Intuitive Explanation

t-SNE takes a high dimensional dataset and reduces it to a low dimensional graph that retains a lot of the original information.

How does t-SNE work?

Let’s see how t-SNE transforms this 2-D scatter plot into a 1-D plot on a number line.

Screen Shot 2022-01-24 at 11.29.01 AM

Note: if we just projected the data onto one of the axes, we’d just get a big mess that doesn’t preserve the original clustering.

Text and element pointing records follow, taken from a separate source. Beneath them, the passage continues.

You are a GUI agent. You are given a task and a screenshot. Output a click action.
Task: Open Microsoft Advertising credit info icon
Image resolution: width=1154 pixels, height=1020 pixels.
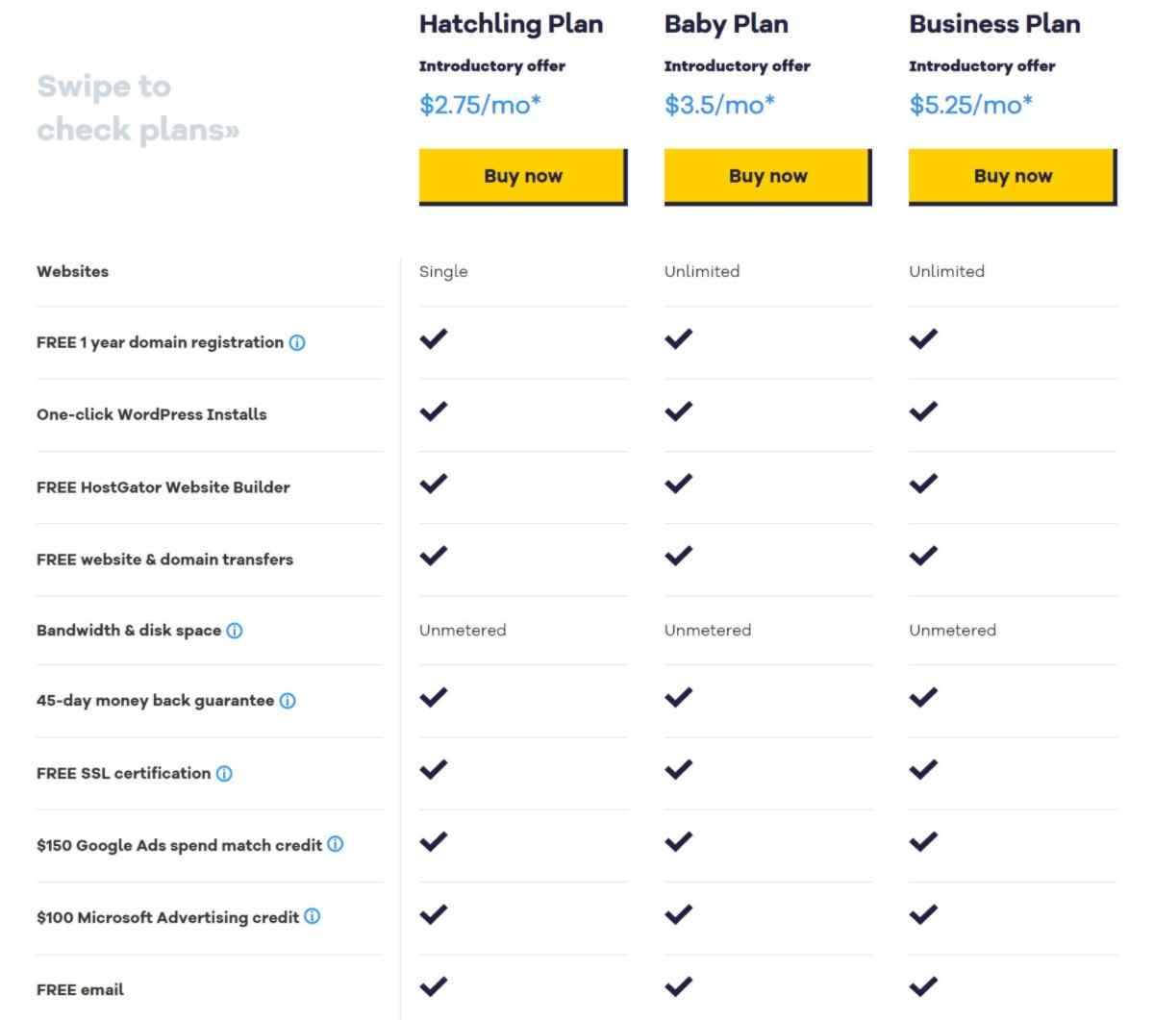pyautogui.click(x=313, y=917)
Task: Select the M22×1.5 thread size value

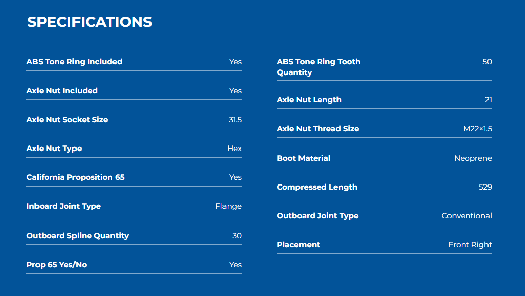Action: [x=477, y=129]
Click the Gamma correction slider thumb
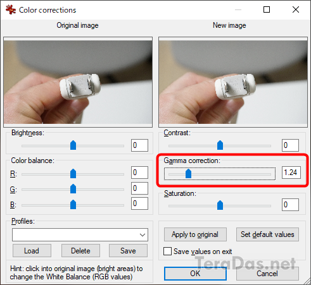 tap(188, 174)
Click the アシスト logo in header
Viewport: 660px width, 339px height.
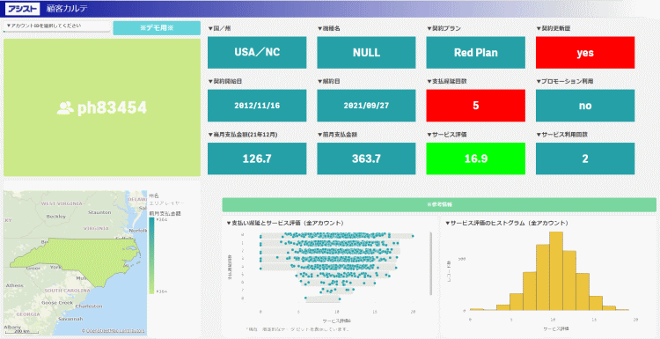[22, 9]
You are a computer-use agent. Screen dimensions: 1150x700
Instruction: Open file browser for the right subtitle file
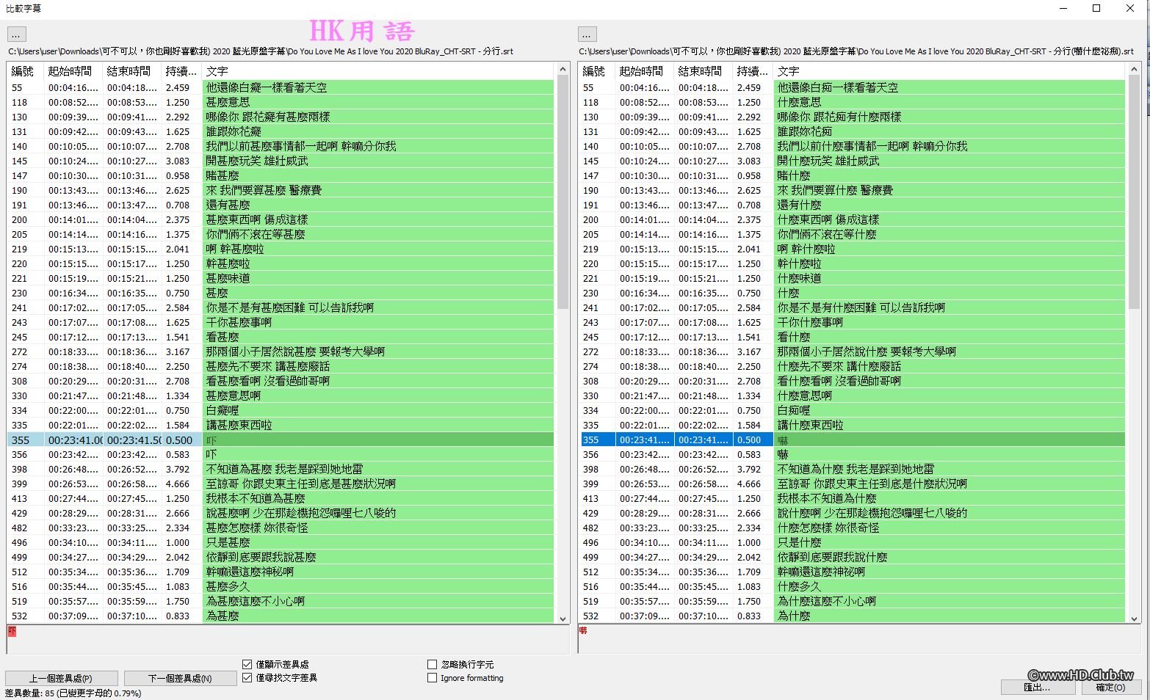coord(587,34)
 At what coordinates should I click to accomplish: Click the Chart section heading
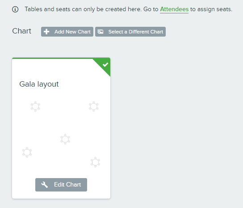(22, 31)
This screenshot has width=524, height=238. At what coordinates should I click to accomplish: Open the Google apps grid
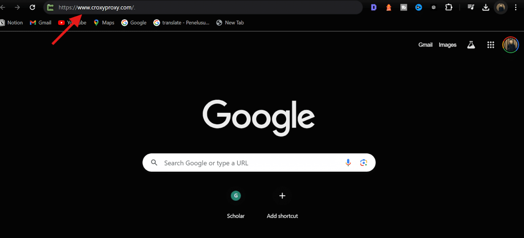[491, 45]
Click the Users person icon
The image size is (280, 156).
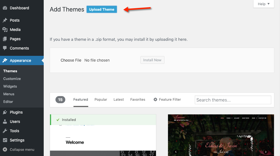[x=5, y=122]
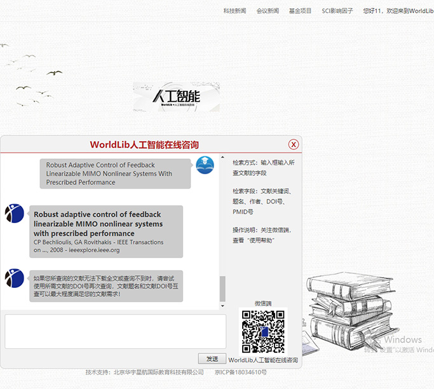Click the chat scrollbar down arrow
The width and height of the screenshot is (434, 389).
pos(222,306)
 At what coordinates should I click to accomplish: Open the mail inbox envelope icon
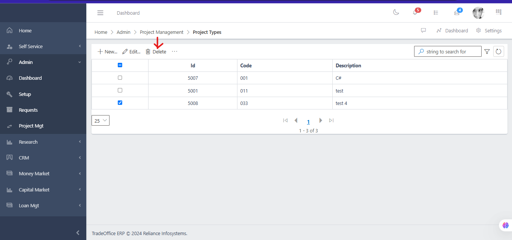pyautogui.click(x=457, y=12)
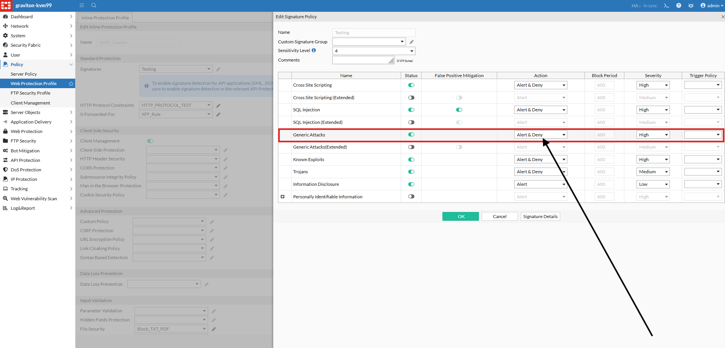The height and width of the screenshot is (348, 725).
Task: Click the Comments text field
Action: 363,60
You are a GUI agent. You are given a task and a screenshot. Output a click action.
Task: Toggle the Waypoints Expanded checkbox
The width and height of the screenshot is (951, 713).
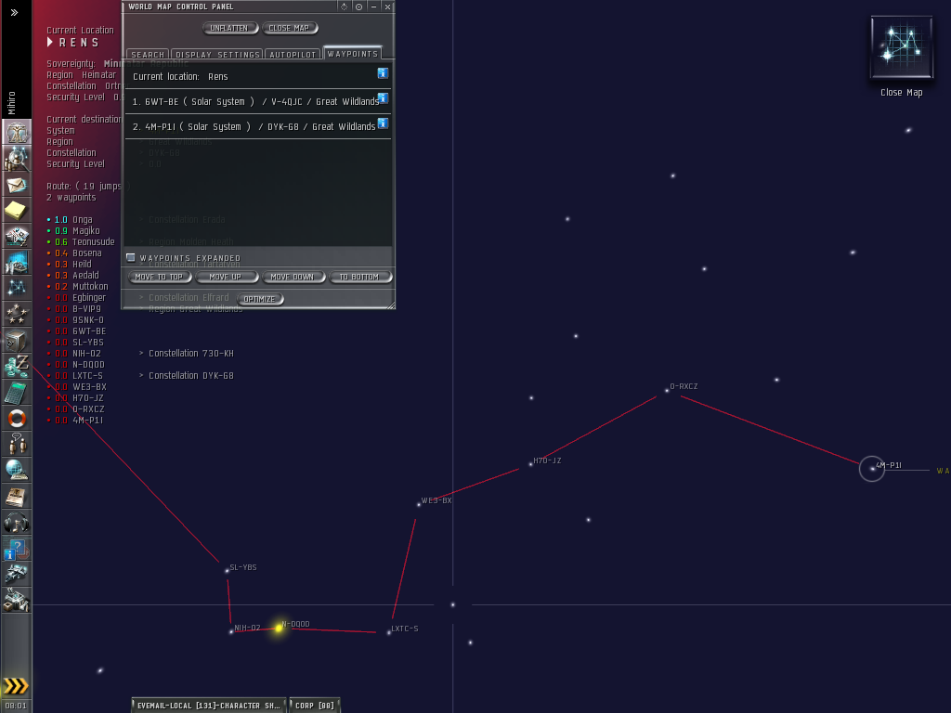131,257
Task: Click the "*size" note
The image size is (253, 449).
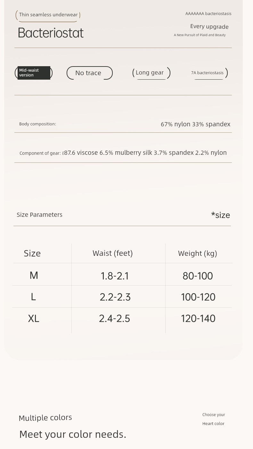Action: (220, 215)

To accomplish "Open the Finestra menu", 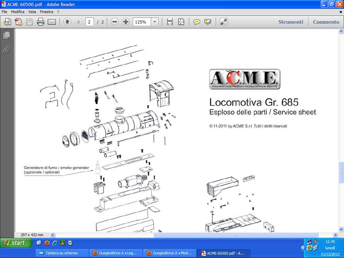I will (46, 12).
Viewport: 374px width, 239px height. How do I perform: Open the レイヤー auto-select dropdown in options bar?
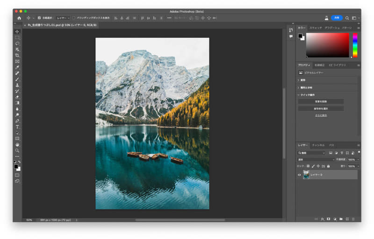63,18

Screen Shot 2022-01-24 at 11.32.48 AM

What t-SNE does is find a way to project data into a low dimensional space so that the clustering in the high dimensional space is preserved.

How doest t-SNE do that?

  1. We’ll start with the original 2-D scatter plot.
  2. Then, we’ll put the points on the number line in a random order.
  3. From here on out, t-SNE moves these points, a little bit at a time, until it has clustered them.
Screen Shot 2022-01-24 at 11.38.33 AM

How does t-SNE move data points?

Let’s start with the first data point on the left? How does t-SNE decide where to move it (right or left) and by how much?
- Because it is part of the “red” clusters, it wants to move closer to the other red dots on the number line.
- But, at the same time, “blue” and “yellow” points are far away in the scatter plot, so they push back.
- Basically, red points attract, and other points repel.
- In this case, the attraction is strongest, so the first red dot on the left moves a little to the right.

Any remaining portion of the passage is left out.